— Start Available data —
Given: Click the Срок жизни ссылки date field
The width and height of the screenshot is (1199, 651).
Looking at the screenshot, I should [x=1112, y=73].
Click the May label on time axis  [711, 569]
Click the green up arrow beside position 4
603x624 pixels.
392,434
— End Available data —
— Start Available data —
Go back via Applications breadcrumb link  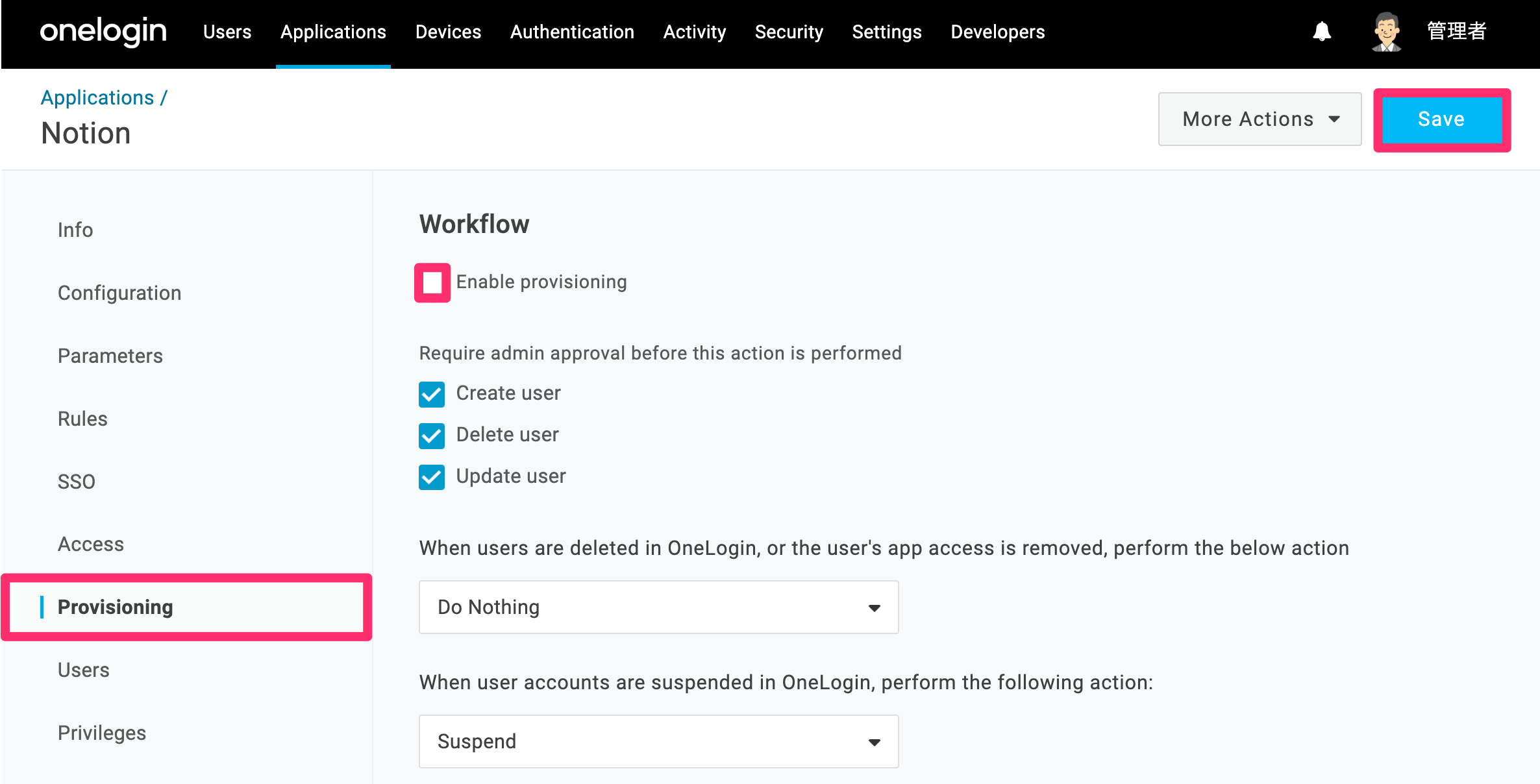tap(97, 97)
— End Available data —
Please extract every line of the records that contains the string "screenshot", treating uppercase and lowercase as different.

The width and height of the screenshot is (1199, 651).
Looking at the screenshot, I should [x=1112, y=73].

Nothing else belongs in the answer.